Um deles, o mais idoso, dormia sentado em uma cadeira. O réu ainda se apropriava dos benefícios previdenciários recebidos pelas vítimas.

No início do ano, o MPT entrou com uma ação civil pública contra a instituição. Para o MPT, a Casa Paz “tratava de uma instituição de fachada, cujo objetivo era usar a mão de obra de pessoas vulneráveis, sem qualquer contrapartida remuneratória”.

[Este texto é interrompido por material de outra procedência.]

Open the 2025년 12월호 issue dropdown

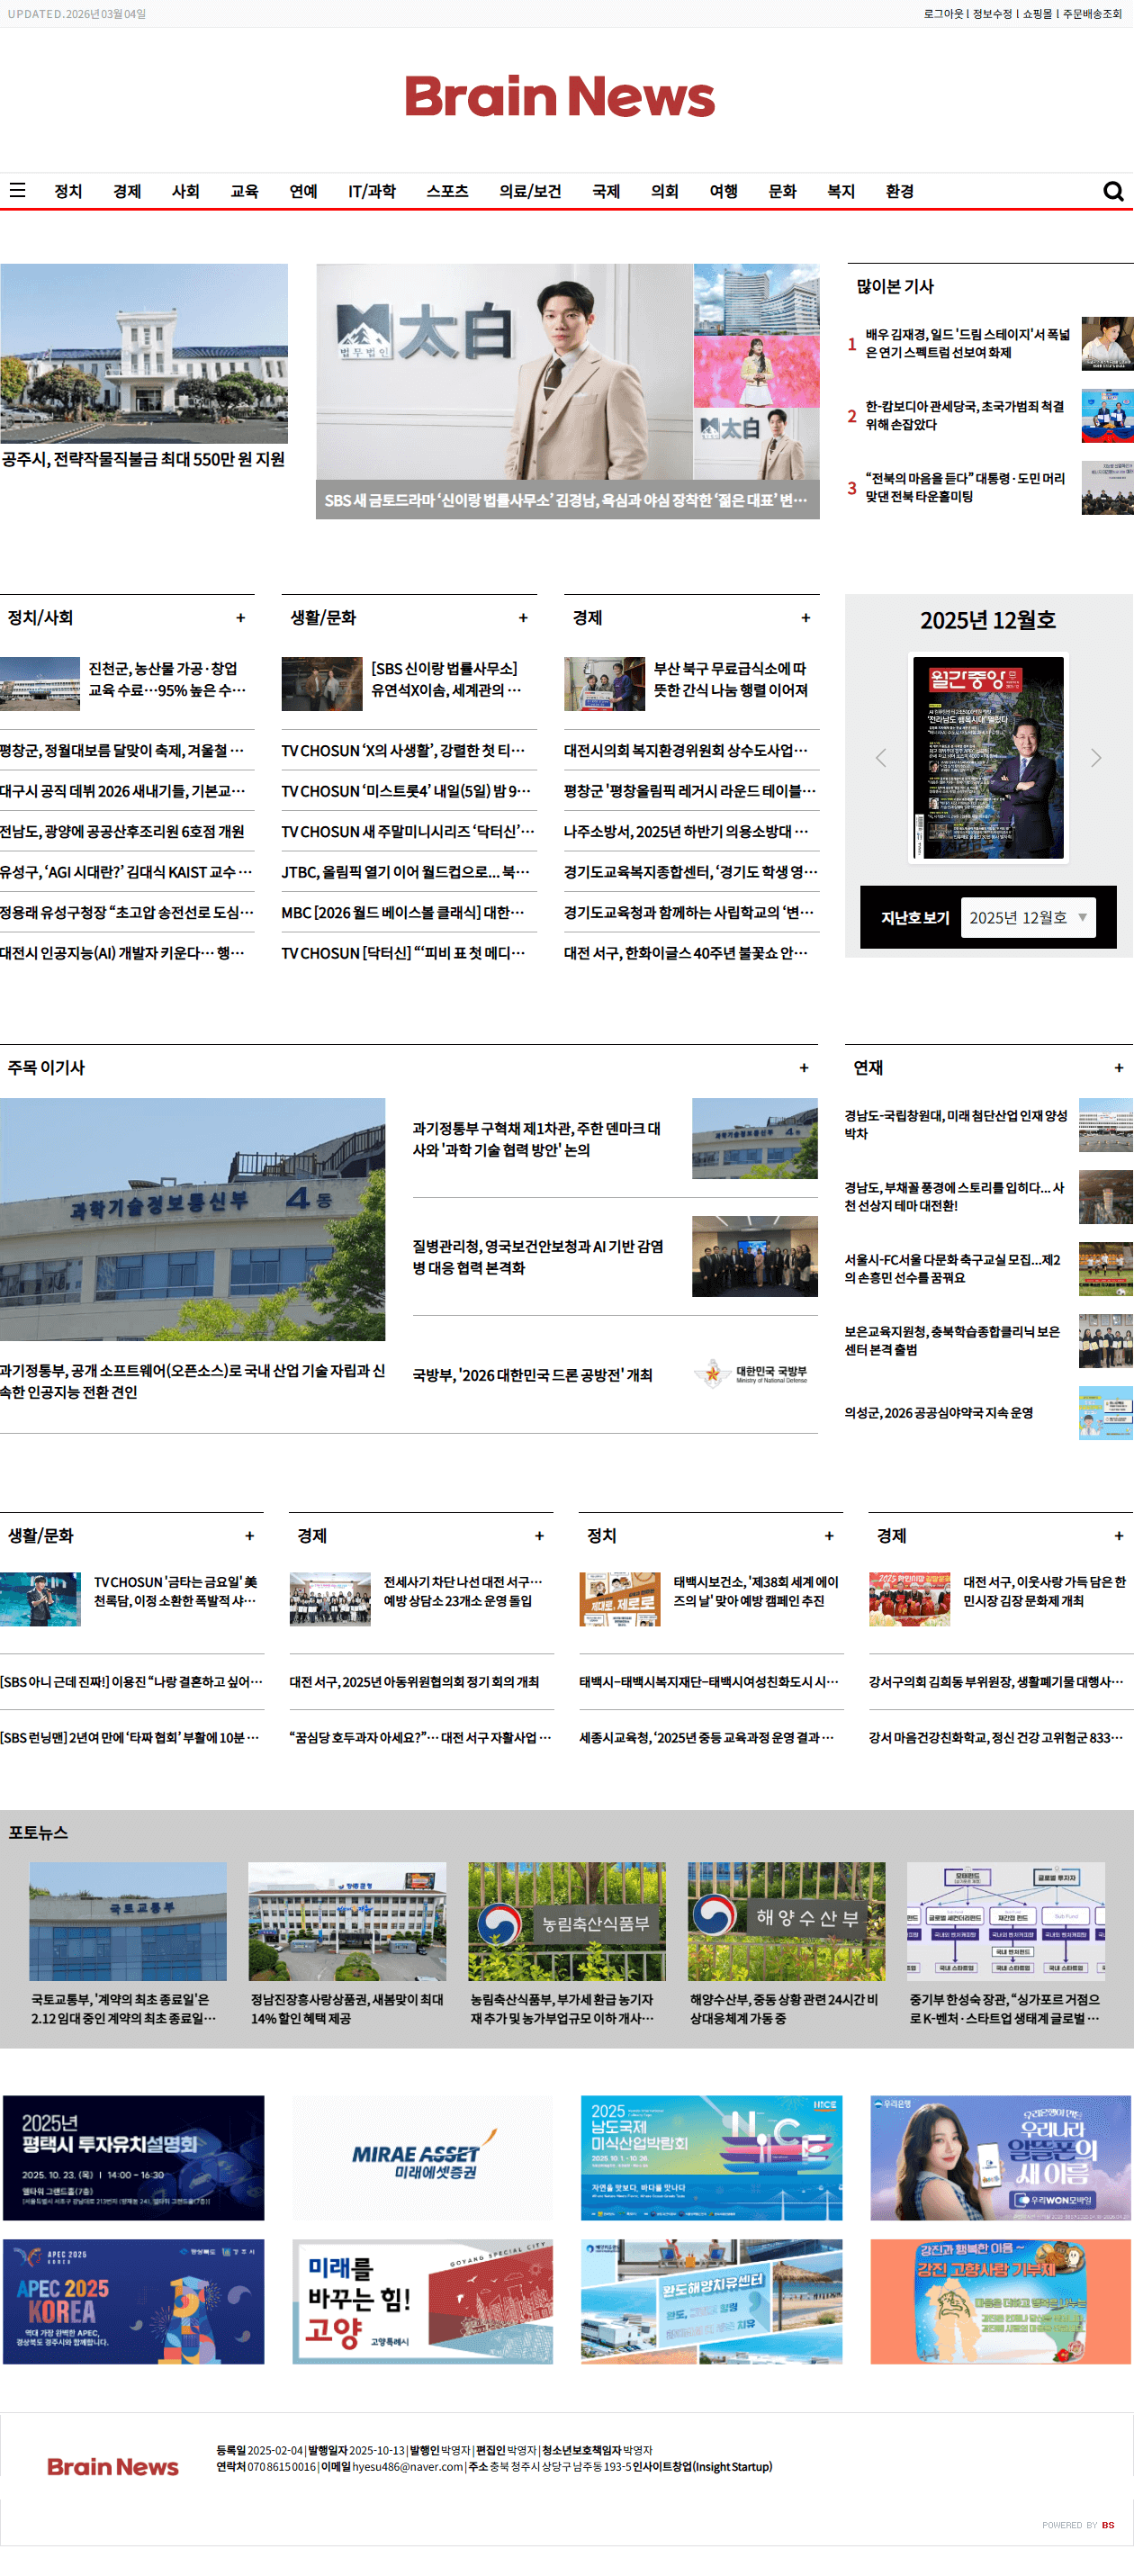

Na decisão, a juíza impõe aos réus as seguintes obrigações:
  • Abster-se de submeter trabalhadores a regime de trabalho análogo ao de escravo ou de trabalho forçado, inclusive de retenção de documentos;
  • Não admitir empregados em trabalho informal;
  • Não manter trabalhadores em alojamentos sem condições dignas de moradia, mas conforme as normas vigentes;
  • Não exigir o trabalho sem remuneração;
  • Não submeter empregados ao trabalho em condições inapropriadas de segurança e higiene.
A multa pelo descumprimento da liminar é de R$ 1.000 por dia, para cada item infringido, multiplica
da pelo número de trabalhadores prejudicados, a ser paga de forma solidária.

Ainda na ação civil pública contra o pastor, o MPT pede pagamento de indenização por danos morais coletivos no valor de R$ 500 mil. O pastor está respondendo em liberdade. Na época da denúncia, ele chegou a ser preso pela Polícia Civil.

Os homens encontrados no sítio foram atendidos pelo entro de Referência Especializado de Assistência Social de Rio Claro.